=== Source data ===

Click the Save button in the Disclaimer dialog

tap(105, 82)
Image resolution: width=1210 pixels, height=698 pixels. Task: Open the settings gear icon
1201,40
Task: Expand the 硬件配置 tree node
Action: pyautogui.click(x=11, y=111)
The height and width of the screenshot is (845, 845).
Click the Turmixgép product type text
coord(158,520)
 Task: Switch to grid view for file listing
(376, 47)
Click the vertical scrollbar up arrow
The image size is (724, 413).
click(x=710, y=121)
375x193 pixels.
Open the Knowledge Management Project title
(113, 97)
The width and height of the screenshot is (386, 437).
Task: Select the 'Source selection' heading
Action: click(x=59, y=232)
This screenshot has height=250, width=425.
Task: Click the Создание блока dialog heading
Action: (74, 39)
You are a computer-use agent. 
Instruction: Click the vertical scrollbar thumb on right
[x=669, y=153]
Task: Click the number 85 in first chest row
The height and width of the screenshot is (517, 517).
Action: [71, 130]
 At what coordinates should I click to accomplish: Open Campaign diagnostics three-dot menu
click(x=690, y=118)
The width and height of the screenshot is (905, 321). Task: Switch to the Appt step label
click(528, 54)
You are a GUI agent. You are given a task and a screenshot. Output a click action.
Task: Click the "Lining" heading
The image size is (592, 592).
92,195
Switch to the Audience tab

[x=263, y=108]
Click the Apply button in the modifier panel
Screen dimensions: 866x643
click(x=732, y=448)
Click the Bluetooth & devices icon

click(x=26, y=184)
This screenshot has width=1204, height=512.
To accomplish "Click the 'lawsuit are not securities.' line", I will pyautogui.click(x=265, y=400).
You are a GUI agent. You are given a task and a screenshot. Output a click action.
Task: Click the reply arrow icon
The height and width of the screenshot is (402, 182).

===

Exercise directions >> From the line holding "The width and height of the screenshot is (905, 321)." to the line holding "This screenshot has width=1204, height=512.", inclusive, restate each line above exactly as written.

Result below >>
The width and height of the screenshot is (905, 321). Task: Switch to the Appt step label
click(528, 54)
You are a GUI agent. You are given a task and a screenshot. Output a click action.
Task: Click the "Lining" heading
The image size is (592, 592).
92,195
Switch to the Audience tab

[x=263, y=108]
Click the Apply button in the modifier panel
Screen dimensions: 866x643
click(x=732, y=448)
Click the Bluetooth & devices icon

click(x=26, y=184)
This screenshot has width=1204, height=512.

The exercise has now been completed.